* WHAT IS REQUIRED *
Lay out each line of the entries below as a numbered list, skipping blank lines and leaving out the pictures.

* PROVIDED RECORDS *
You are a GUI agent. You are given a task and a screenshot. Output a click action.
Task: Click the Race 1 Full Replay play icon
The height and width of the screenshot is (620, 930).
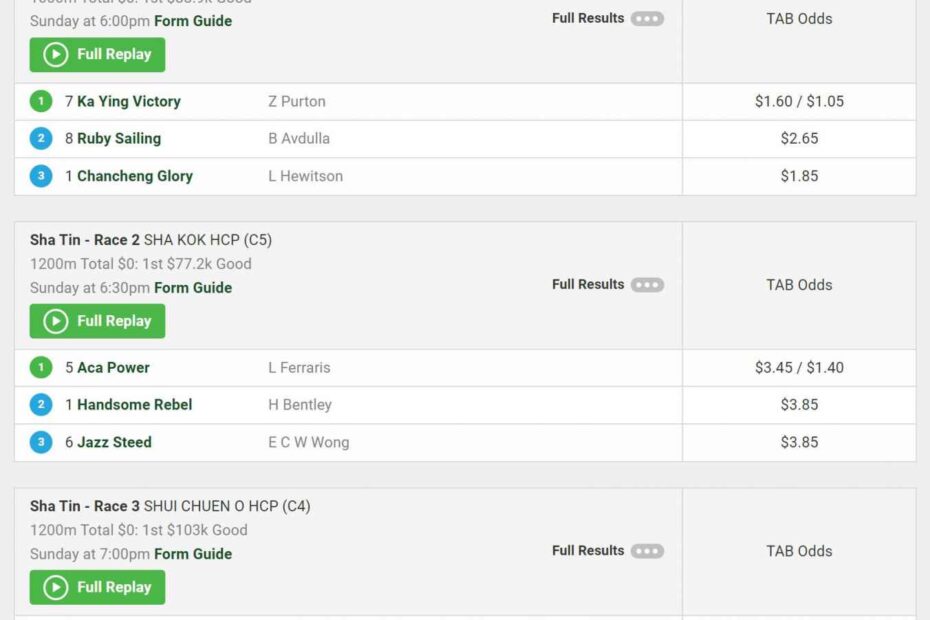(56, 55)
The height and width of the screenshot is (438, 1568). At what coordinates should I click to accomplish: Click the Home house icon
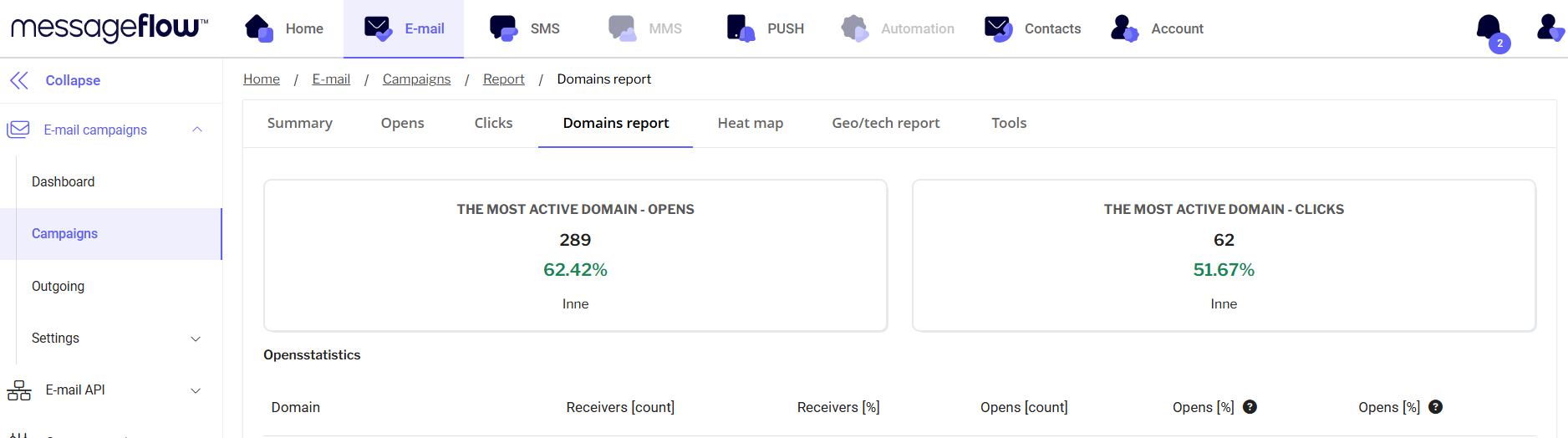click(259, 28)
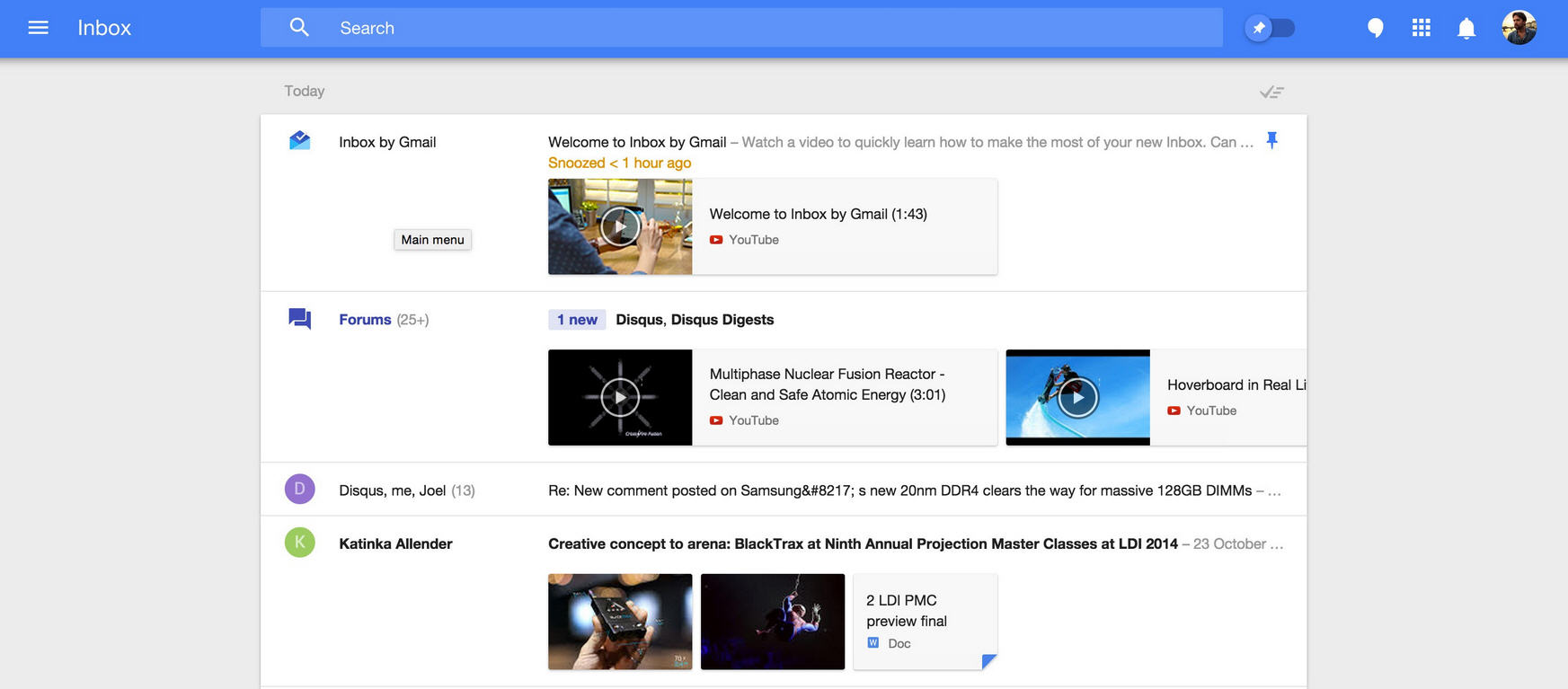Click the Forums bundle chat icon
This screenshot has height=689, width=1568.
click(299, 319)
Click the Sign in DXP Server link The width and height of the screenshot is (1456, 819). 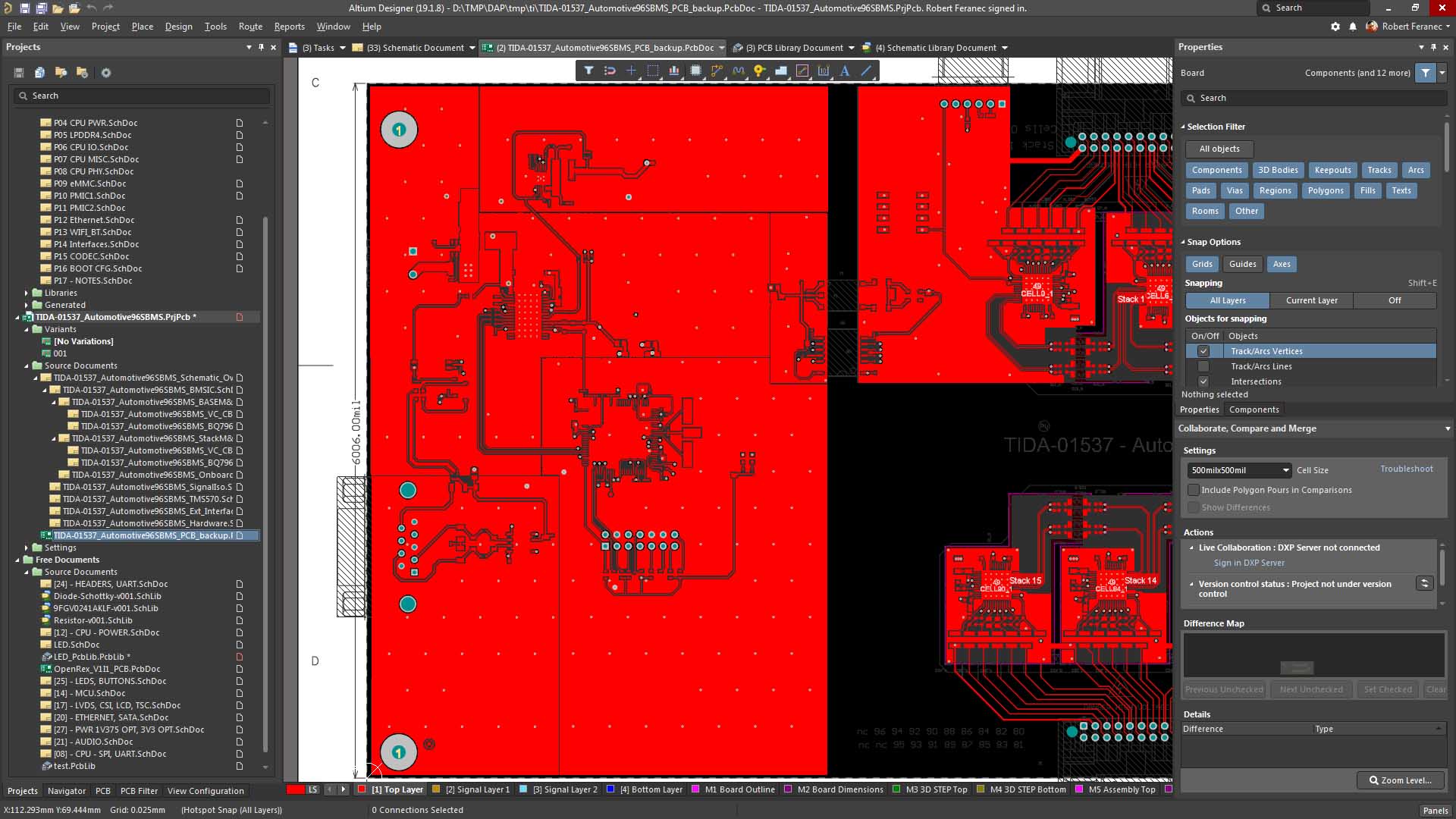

* ANSWER TO THE TASK *
1. You are a GUI agent. You are given a task and a screenshot. Output a click action.
2. Task: Click the Race 1 Full Replay play icon
3. The height and width of the screenshot is (620, 930).
4. (56, 55)
5. The height and width of the screenshot is (438, 1568). At what coordinates should I click to accomplish: Click the Home house icon
6. click(259, 28)
7. Click the Forums bundle chat icon
8. This screenshot has height=689, width=1568.
9. click(299, 319)
10. Click the Sign in DXP Server link The width and height of the screenshot is (1456, 819). 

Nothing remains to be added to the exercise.